### What you should do
Please copy, word for word, the line that contains "Políticas (37, 2396)" and every line after it through the end of the records, and nothing more.

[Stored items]
╭──
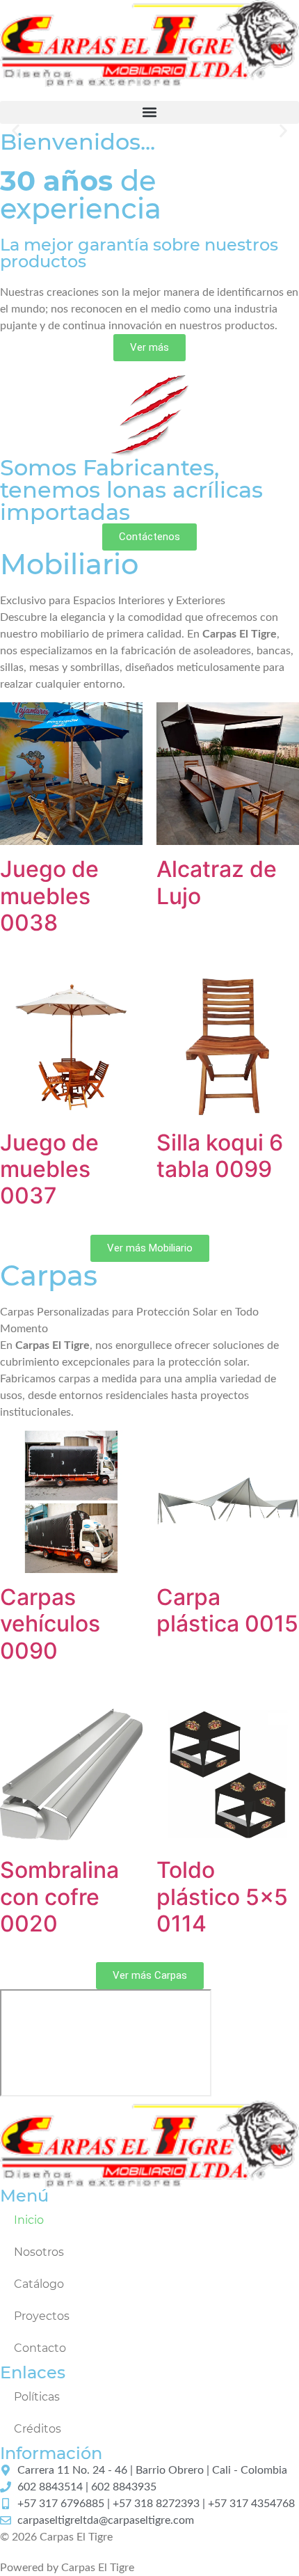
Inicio (29, 2220)
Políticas (37, 2396)
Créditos (37, 2428)
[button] (149, 112)
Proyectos (42, 2316)
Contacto (40, 2348)
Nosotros (39, 2252)
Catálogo (39, 2284)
╰──
### Answer
Políticas (37, 2396)
Créditos (37, 2428)
[button] (149, 112)
Proyectos (42, 2316)
Contacto (40, 2348)
Nosotros (39, 2252)
Catálogo (39, 2284)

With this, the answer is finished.